The town of Reading lies some 40 miles to the west of London. Each day around 70,000 people commute from Reading into London, from a population of around 230,000, and surprisingly, almost exactly that same number commute from London into Reading. I say surprisingly because although the link between Reading and London is such that it is often referred to as a commuter town, it is generally thought that the jobs are all in the Capital, but this is no longer so. For one thing, some businesses have found it cheaper to set-up in Reading and have moved from London, and also there are new high-tech industries e.g. "silicon valley" that have brought wealth to the town, bypassing London to take-root independently in the computer sector.
From a Transition Town perspective, it seems absurd that such a large and equal number of commuters should effectively change places on a daily basis. In part this represents a disparity in the skills-base of the mobile workforces and those working in Reading tend to be of the more technically trained, while many who commute into London are office-workers. Thus, it might be concluded that Reading is not the ideal to become a Transition Town, but surely this situation is both unsustainable and temporary.
No one should underestimate the challenges that will confront us as we backcast from Transition Utopia - or as near to it as we can get - many of which are only now becoming apparent. Progress is somewhat slow, but time is not a resource we have in abundance, since the shortage of cheap oil will begin to urge itself upon our daily actions within the next five years. Thus, the daily commute will become inexorably expensive and indeed as the price of oil rises it is debatable whether those jobs in either London or Reading will still exist and certainly many of them are unlikely to survive the next couple of decades until 2030, by when local authorities and nations are planning to have active low-carbon or ideally zero-carbon initiatives in place as an integrated whole.

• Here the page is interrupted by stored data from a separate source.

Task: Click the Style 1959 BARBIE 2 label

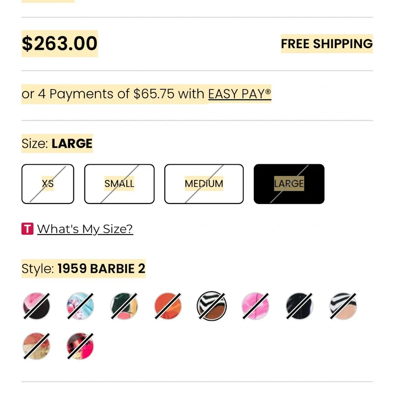Action: (84, 269)
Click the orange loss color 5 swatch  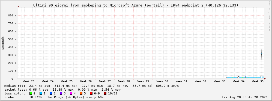[x=81, y=94]
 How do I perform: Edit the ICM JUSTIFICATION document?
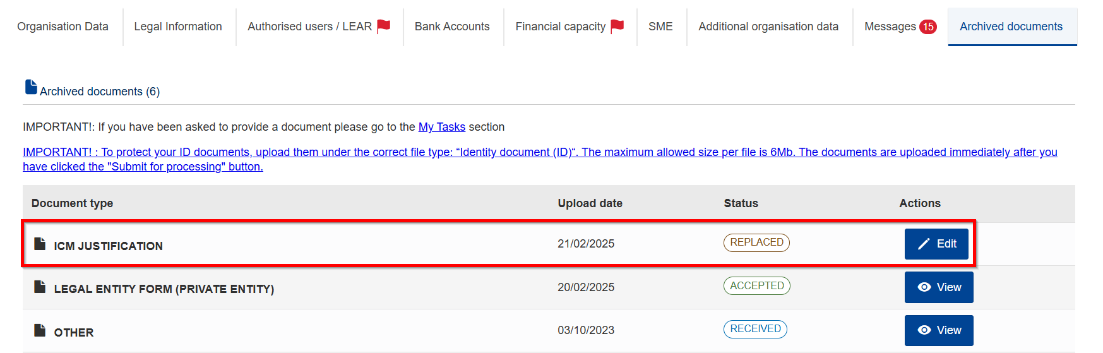(936, 244)
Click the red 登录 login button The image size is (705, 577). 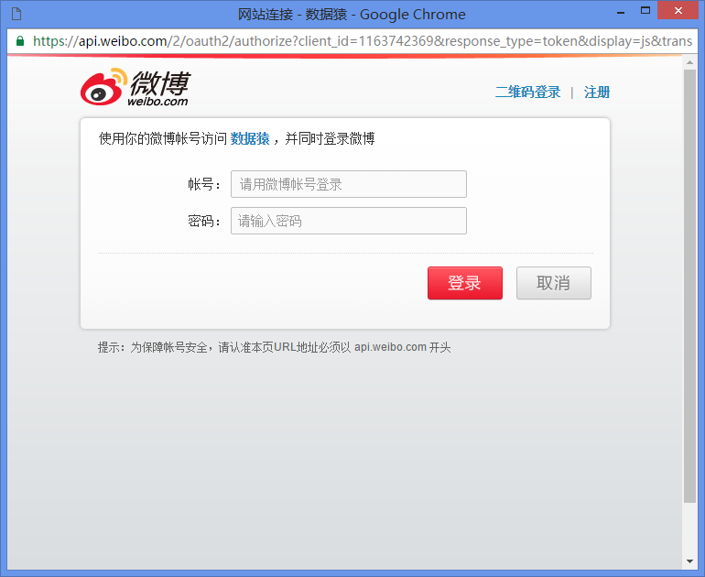click(465, 283)
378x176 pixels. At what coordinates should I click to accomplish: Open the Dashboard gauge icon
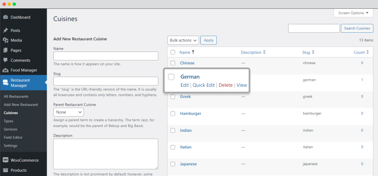(x=5, y=17)
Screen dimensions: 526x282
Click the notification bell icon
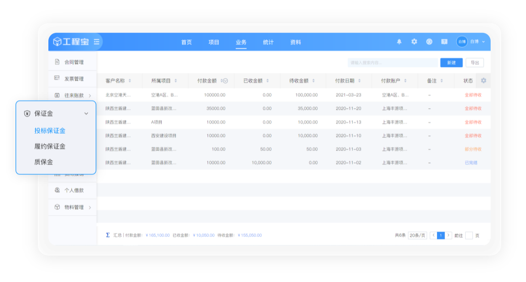click(x=399, y=42)

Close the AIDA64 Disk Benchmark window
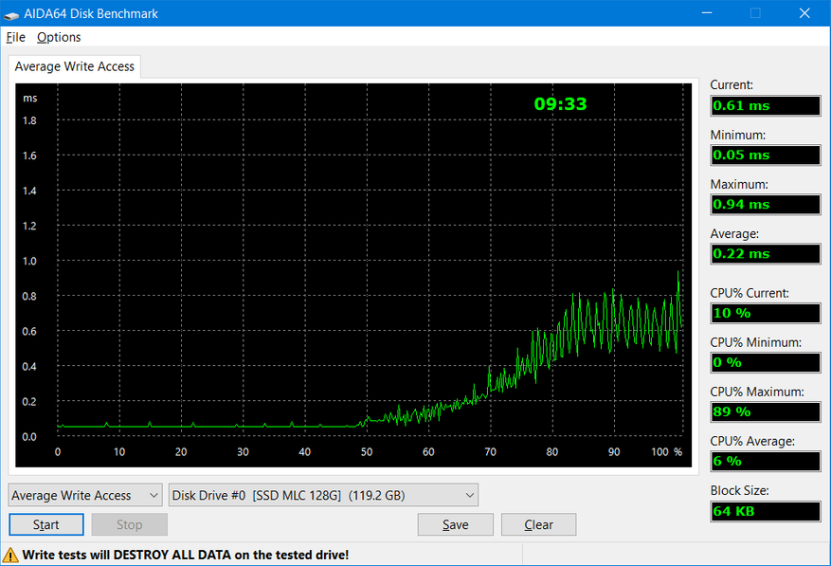tap(804, 13)
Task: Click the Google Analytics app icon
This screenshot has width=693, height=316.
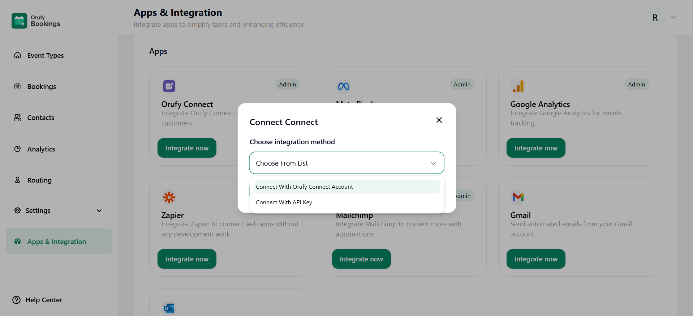Action: tap(518, 86)
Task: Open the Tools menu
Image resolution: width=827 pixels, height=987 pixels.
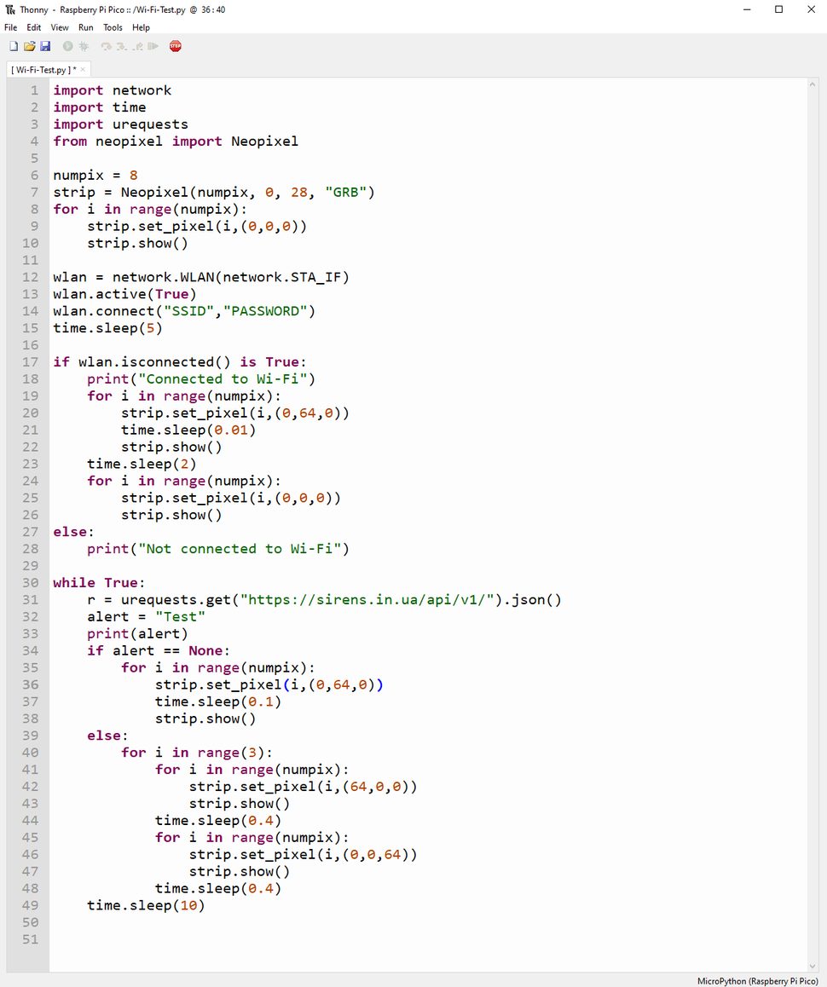Action: coord(113,27)
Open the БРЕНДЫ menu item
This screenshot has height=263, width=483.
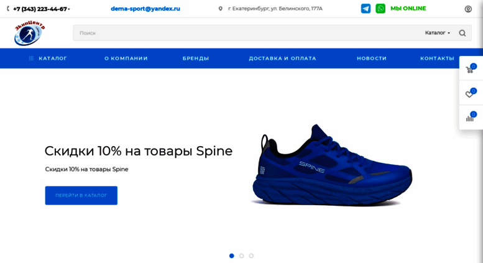click(x=196, y=58)
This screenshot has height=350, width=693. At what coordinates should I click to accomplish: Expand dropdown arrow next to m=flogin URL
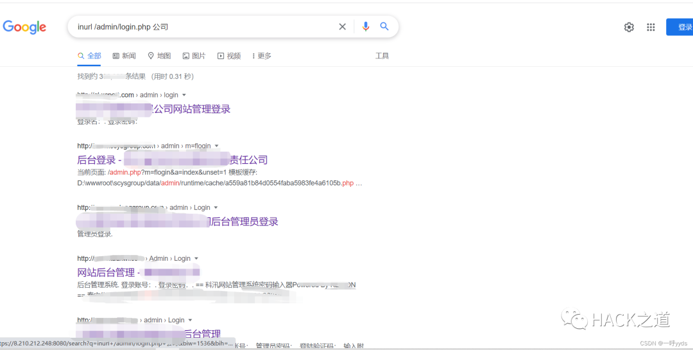(x=216, y=146)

Transportation is a key issue but perhaps it is a close second to food production, which is intricately and inextricably enmeshed with the use and cost of crude oil, much of which we now import into the UK. All identifiable arrows point increasingly in the same direction, that of localisation, which curbs our dependence on oil by reducing the need for extensive and cheap transport, and from which is beginning to emerge the green shoots of the new brand of growth - not at the global level, but that which must rise at the level of localised communities. Community partnerships with local companies and local authorities will be a practical driver in this ultimate direction.
For now, the companies that are staffed by the daily force of commuters are generating useful income, and it would make sense to divert some of this bounty toward establishing local resilience, not as some form of charity but within business models that generate profit by building local and regional strength. By 2030, Reading will no longer be a commuter town nor a commuter importer, but there will be plenty of work closer to home in establishing a brave new deglobalised world. How exactly we accomplish this is an open and unfolding question, and while I doubt it will be easy it must be done, for by then there will be no other choice.